Data Engineer
Job Description
- Build pipelines to bring in wide variety of data from multiple sources within the organization as well as from social media and public data sources.
- Collaborate with cross functional teams to source data and make it available for downstream consumption.
- Work with the team to provide an effective solution design to meet business needs.
- Ensure regular communication with key stakeholders, understand any key concerns in how the initiative is being delivered or any risks/issues that have either not yet been identified or are not being progressed.
- Ensure dependencies and challenges (risks) are escalated and managed. Escalate critical issues to the Sponsor and/or Head of Data Engineering.
- Ensure timelines (milestones, decisions and delivery) are managed and value of initiative is achieved, without compromising quality and within budget.

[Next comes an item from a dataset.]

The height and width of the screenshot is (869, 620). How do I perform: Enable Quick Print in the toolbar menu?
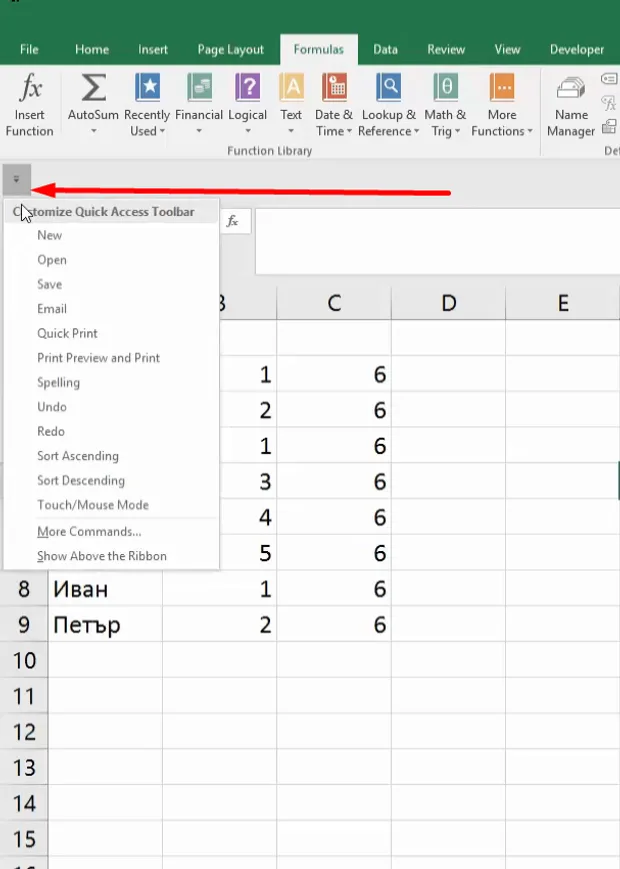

- Ensure an appropriate and coordinated communications plan is in place for initiative execution and delivery, both internal and external.
Job Requirement
- Work as a team player
- Excellent problem analysis skills
- Experience with at least one Cloud Infra provider (Azure/AWS)
- Experience in building data pipelines using batch processing with Apache Spark (Spark SQL, Dataframe API) or Hive query language (HQL)
- Experience in building streaming data pipeline using Apache Spark Structured Streaming or Apache Flink on Kafka & Delta Lake
- Knowledge of NOSQL databases. Good to have experience in Cosmos DB and GraphQL
- Knowledge of Big data ETL processing tools
- Experience with Hive and Hadoop file formats (Avro / Parquet / ORC)
- Basic knowledge of scripting (shell / bash)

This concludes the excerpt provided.